Fortunately Pissy came back to the dormitory that night and told us everything that he said happened. He lied through his teeth, of course, because what he told us wasn't at all what happened. He didn't tell us anything about Doctor Van Heerden and the box brownie snaps. Nor did he say that the boxing match had nothing to do with what was going to happen to Mattress afterwards. I only learned about that some years later. He made it sound like
only
the fight between Frikkie Botha and Mattress was happening and the rest was all forgotten.

What he made up was this. He was in the sick room and Frikkie Botha came in because he had cut his arm from fixing a barbwire fence and wanted some sticking plaster. Meneer Prinsloo came in to talk to Mevrou about something or other and the conversation about how the pig boy had let the black cow eat the deadly nightshade took place. Pissy said Frikkie Botha asked Meneer Prinsloo if he could put on the fight because if he just beat Mattress with a
sjambok
he wasn't
absolutely
certain that he was to blame for what happened to the cow and he wanted to be just and fair. He wanted to give the
kaffir
a chance to hit back. Meneer Prinsloo said all right because it wasn't taking justice into your own hands. Pissy told us how it goes to show that Frikkie Botha is a salt-of-the-earth type and a
regte
Boer. Everybody knows a good lie must contain a fair element of the truth and Pissy already knew that and had it down pat, so for a change he was a hero in the small kids' dormitory.

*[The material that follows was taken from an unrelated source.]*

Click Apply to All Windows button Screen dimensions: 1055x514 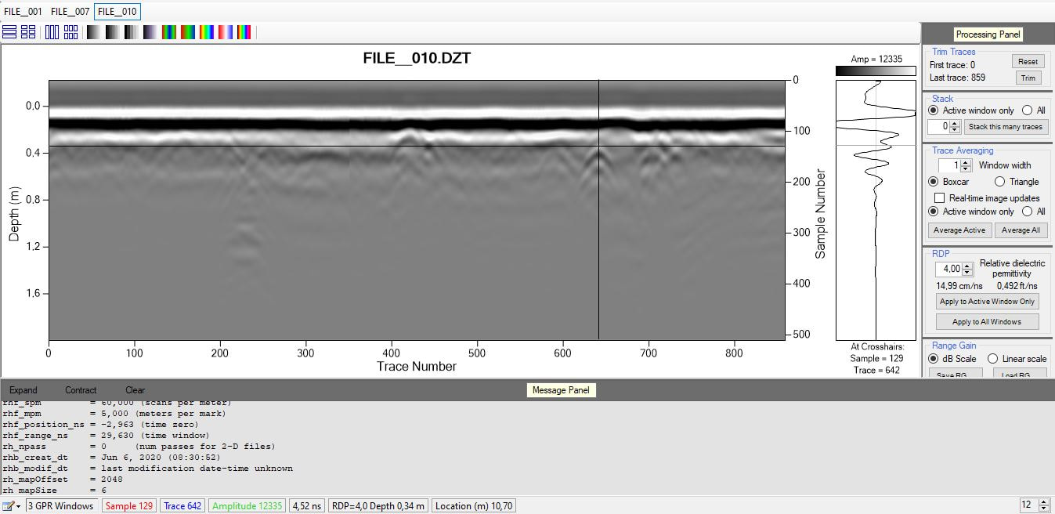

You have to remember that only him and me and Fonnie du Preez knew the new Mevrou version of the story of what was supposed to have happened at the big rock. Even though I wasn't supposed to know, having only overheard it by mistake. Mevrou's latest version, you will remember, was still a whole pack of lies. All the other kids still believed in the original pack of lies, that the accident happened when Fonnie was supposed to have tripped and fallen when some rock gave way.

Talk about confused, I didn't know if I was coming or going and I had to keep reminding myself that the licking and sucking and Mattress rescuing me and throwing Fonnie against the rock was the real God's honest truth. As I lay in bed I asked myself what could it all possibly mean? One moment they were going to take Mattress to Pretoria and hang him till he's stone dead and the next he's fighting Frikkie Botha in a boxing match because of a cow.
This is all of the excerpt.